CHALLENGE: Format the lines below, from the one containing "Click the customers count badge showing 1" through the one containing "tap(243, 806)", as a Markdown table with the columns Number and Line. Skip blank lines and omit the pictures.

──────── RECORDS PROVIDED ────────

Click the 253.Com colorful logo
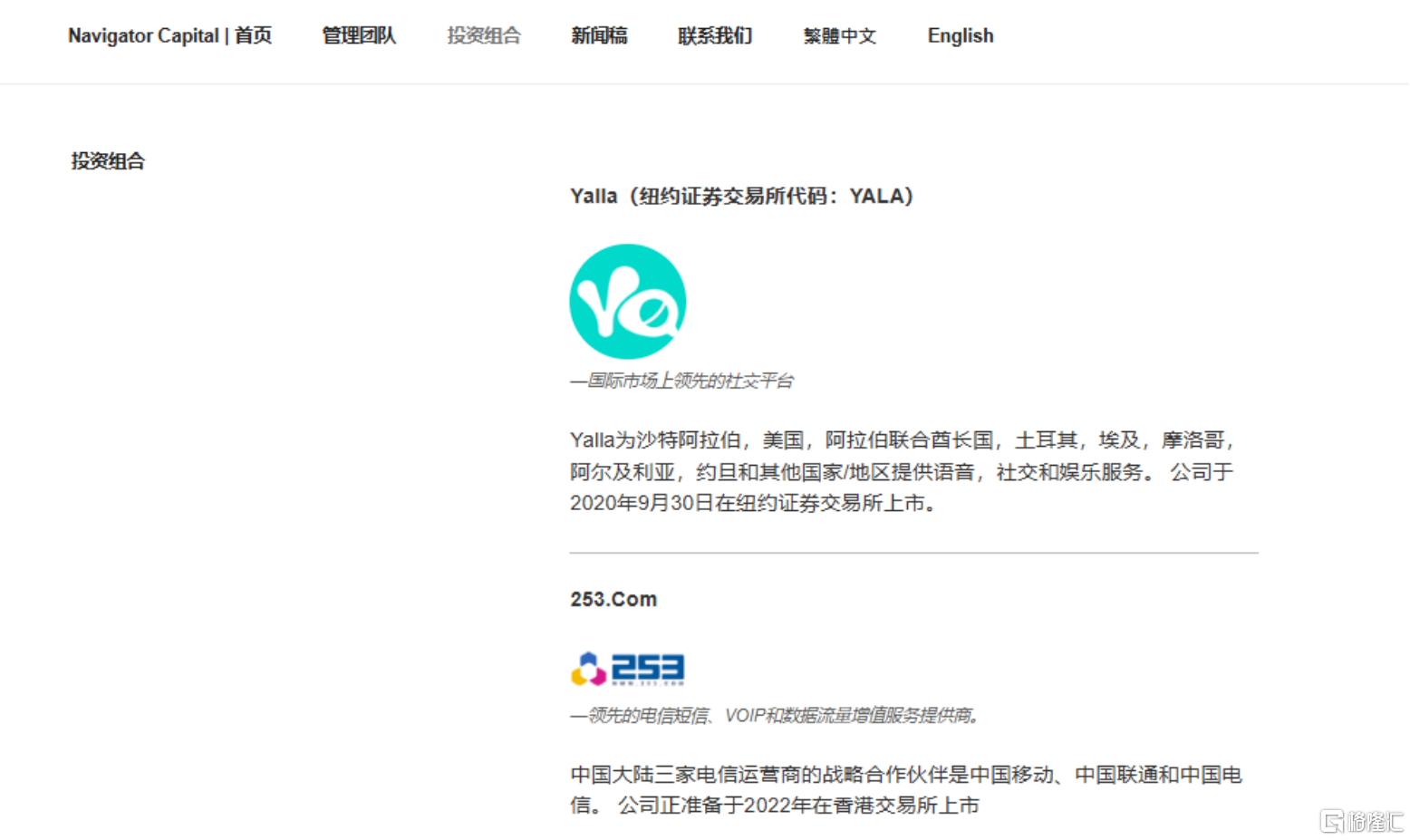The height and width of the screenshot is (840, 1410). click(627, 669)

────────
──────── RECORDS PROVIDED ────────

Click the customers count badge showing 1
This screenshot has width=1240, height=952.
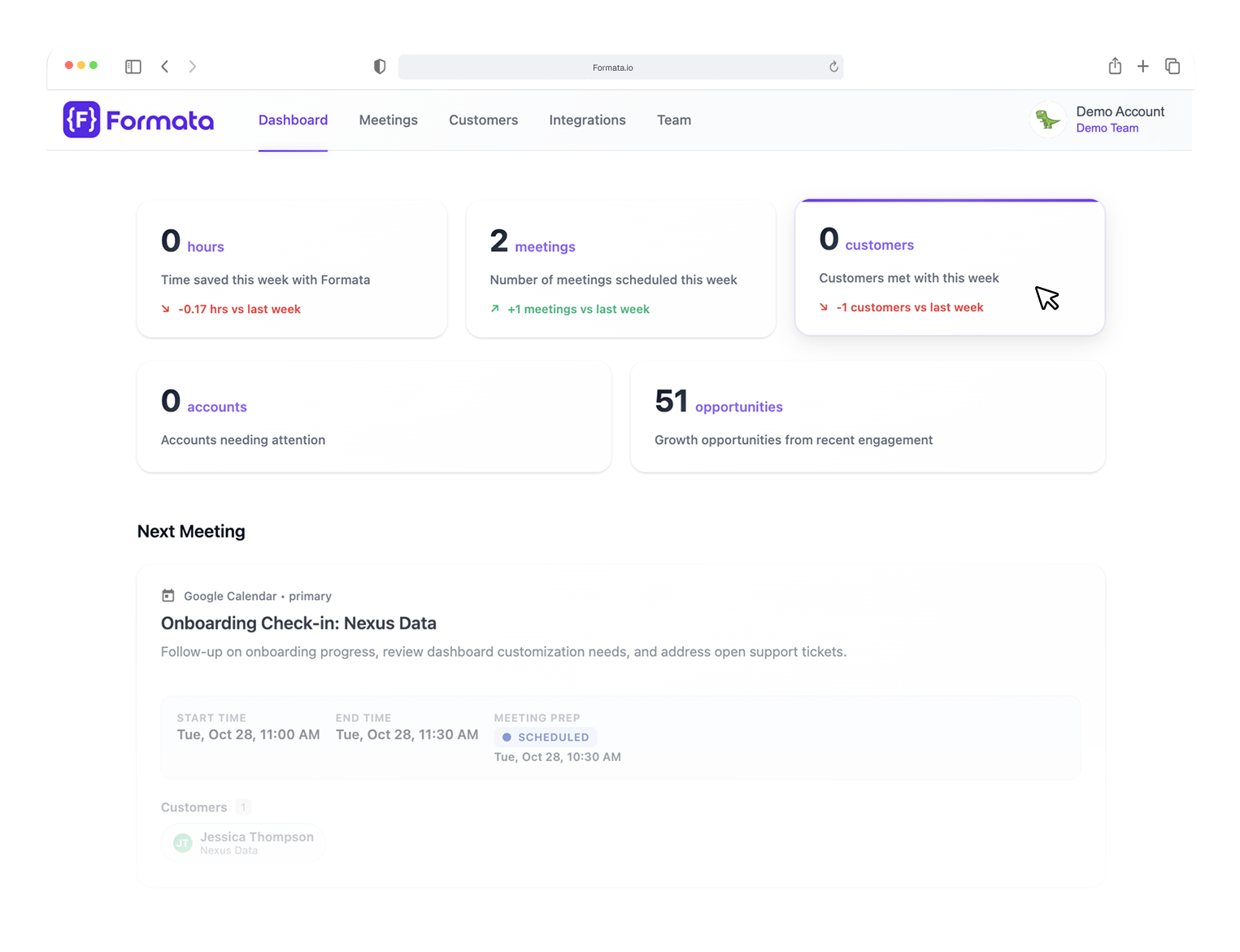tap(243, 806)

────────
──────── RECORDS PROVIDED ────────

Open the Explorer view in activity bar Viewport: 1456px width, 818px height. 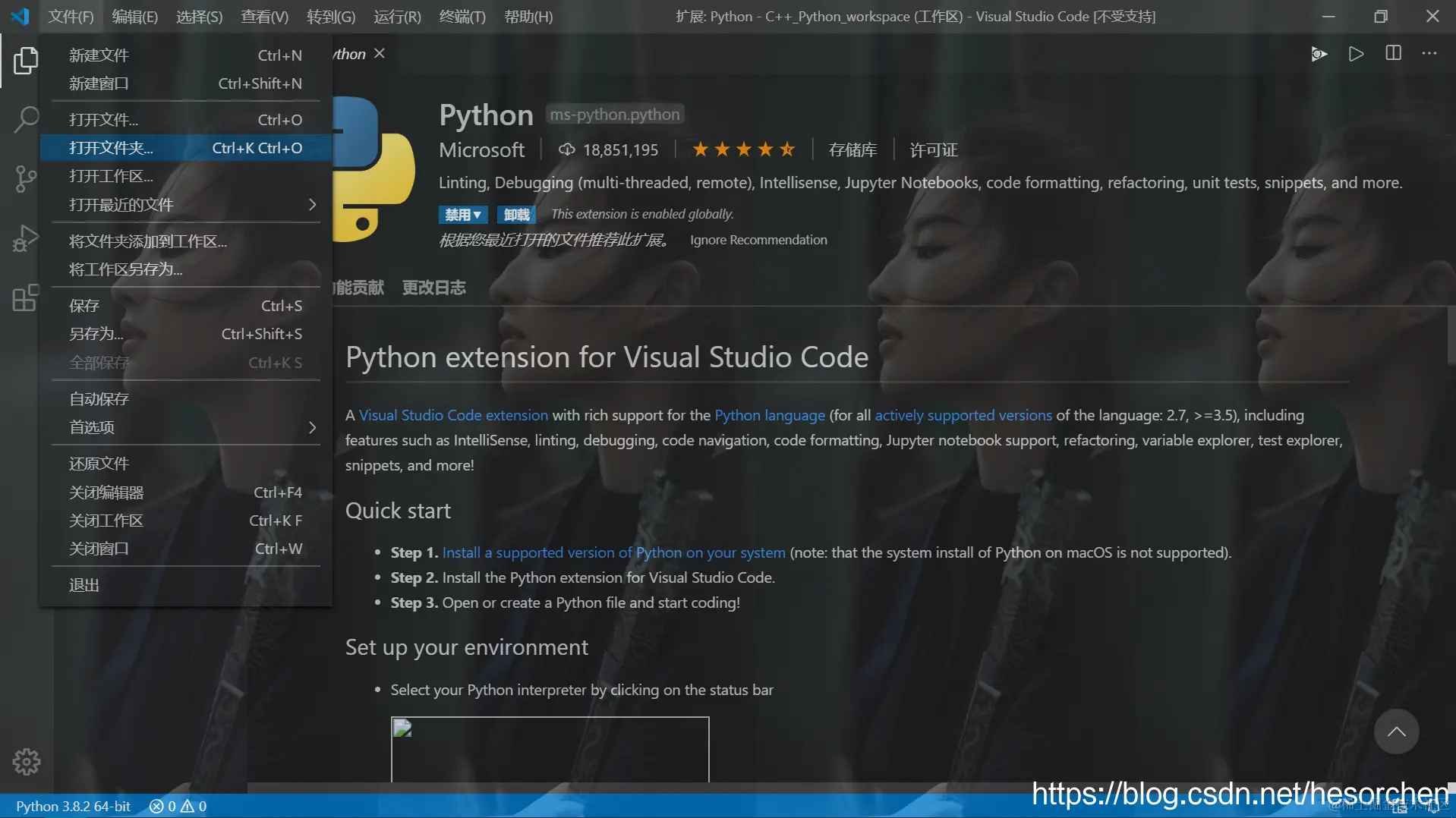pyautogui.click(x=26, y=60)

────────

SOLVED EXERCISE:
| Number | Line |
|---|---|
| 1 | Click the customers count badge showing 1 |
| 2 | This screenshot has width=1240, height=952. |
| 3 | tap(243, 806) |